Питер Марлоу посмотрел на сержанта, на ручку и удивился, почему он так рассердился. В конце концов, он уже продавал для Кинга или по крайней мере старался продать для него, и верно то, что он был его другом. И ничего дурного в этом не было. Если бы не Кинг, они никогда не попали бы на эту работу. Скорее всего он лечил бы сейчас разбитую челюсть или, в лучшем случае, носил на лице следы от пощечин. Итак, ему действительно надо поддержать репутацию Кинга. Он действительно вывел их на кокосовые орехи.
— Сколько вы хотите за нее?
Сержант ухмыльнулся.
— Это не «Паркер», но она с золотым пером, — он отвернул колпачок и показал его, — поэтому она чего-нибудь да стоит. Может быть, вы узнаете, что он за нее даст.
— Он захочет знать, сколько вы просите. Я спрошу его, но цену назначаете вы.
— Если бы вы могли получить шестьдесят пять долларов, я был бы рад.
— Она стоит стольких денег?
— Думаю, да.
Ручка была с золотым пером и фабричным клеймом, свидетельствующим о четырнадцати каратах, и насколько Питер Марлоу мог судить, она была настоящей. Не похожей на ту, другую ручку.
— Где вы достали ее?
— Она моя, сэр. Я хранил ее на черный день. С недавних пор они все стали черными.
Питер Марлоу кивнул. Он верил сержанту.
— Хорошо, я посмотрю, что можно сделать. Вы следите за остальными, проверьте часовых.
— Не беспокойтесь, сэр. Эти ублюдки будут начеку.
Питер Марлоу нашел Торусуми, который стоял, прислонившись к приземистому дереву, окутанному виноградной лозой.
— Табе, — сказал он.
— Табе, — Торусуми посмотрел на часы и зевнул. — Через час можно идти. Еще рано. — Он снял фуражку, вытер пот с лица и шеи. — Будь проклята эта вонючая жара и этот вонючий остров!
— Да. — Питер Марлоу старался, чтобы его слова звучали весомо, как будто сейчас говорил Кинг, а не он. — У одного из моих людей есть ручка, которую он хочет продать. Мне в голову пришла мысль, что ты как друг можешь захотеть купить ее.
— Это «Паркер»?
— Нет. — Питер Марлоу вытащил ручку, отвернул колпачок и показал перо так, чтобы оно заиграло на солнце. — Но у нее золотое перо.

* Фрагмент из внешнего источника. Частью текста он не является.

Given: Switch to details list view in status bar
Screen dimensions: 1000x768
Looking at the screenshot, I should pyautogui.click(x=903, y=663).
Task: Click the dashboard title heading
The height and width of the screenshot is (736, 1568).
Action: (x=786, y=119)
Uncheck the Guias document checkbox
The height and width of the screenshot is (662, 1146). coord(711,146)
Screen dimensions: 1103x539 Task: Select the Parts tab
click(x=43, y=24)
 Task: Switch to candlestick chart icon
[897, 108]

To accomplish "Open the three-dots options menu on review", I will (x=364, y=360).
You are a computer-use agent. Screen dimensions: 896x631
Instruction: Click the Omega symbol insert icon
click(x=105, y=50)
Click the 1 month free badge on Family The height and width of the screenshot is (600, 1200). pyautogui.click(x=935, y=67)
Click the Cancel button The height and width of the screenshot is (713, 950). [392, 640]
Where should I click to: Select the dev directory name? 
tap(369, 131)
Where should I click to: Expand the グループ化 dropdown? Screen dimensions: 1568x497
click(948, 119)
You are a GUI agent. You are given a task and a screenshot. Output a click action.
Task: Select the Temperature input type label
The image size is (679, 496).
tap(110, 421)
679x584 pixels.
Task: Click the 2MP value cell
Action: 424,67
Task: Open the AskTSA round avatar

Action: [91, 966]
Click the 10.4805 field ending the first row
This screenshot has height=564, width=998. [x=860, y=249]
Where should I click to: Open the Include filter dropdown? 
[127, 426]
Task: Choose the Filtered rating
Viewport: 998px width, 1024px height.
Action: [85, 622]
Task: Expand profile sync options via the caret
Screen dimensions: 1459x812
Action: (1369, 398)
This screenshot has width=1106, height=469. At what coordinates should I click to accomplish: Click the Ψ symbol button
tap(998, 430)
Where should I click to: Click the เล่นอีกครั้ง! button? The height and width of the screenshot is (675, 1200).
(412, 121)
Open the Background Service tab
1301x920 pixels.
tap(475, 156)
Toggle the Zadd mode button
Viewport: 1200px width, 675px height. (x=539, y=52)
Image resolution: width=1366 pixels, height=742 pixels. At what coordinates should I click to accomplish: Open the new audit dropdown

Торусуми стал рассматривать ручку. Он был расстроен, что ручка не «Паркер», но это было бы уже чересчур. И, уж конечно, не на аэродромном поле. Если бы это был «Паркер», дело должен был проворачивать сам Кинг.
— Она много не стоит.
— Конечно. Если она тебе не нужна…
Питер Марлоу положил ручку в карман.
— Я могу обдумать это. Возможно, мы можем провести этот час, чтобы обсудить такую ничтожную вещь. — Он пожал плечами.
— Она может стоить только семьдесят пять долларов.
Питер Марлоу был поражен тем, что цена была такой высокой. Сержант понятия не имеет о настоящей стоимости ручки. Боже, хотел бы я знать, сколько она стоит на самом деле.
Итак, они сели стали торговаться. Торусуми сердился, Питер Марлоу был непреклонен. Они сговорились наконец о цене в сто двадцать долларов и пачке «Куа». Торусуми встал и зевнул.
— Пора идти. — Он улыбнулся. — Кинг хороший учитель. В следующий раз я скажу, как ты с выгодой использовал мою дружбу для осуществления такой трудной сделки. — Он покачал головой с притворной жалостью. — Такие деньги за такую ничтожную ручку! Кинг будет, конечно, смеяться надо мной. Передай ему, я прошу тебя, что буду на посту через семь дней, начиная с сегодняшнего. Возможно, он найдет мне часы. Хорошие — на этот раз.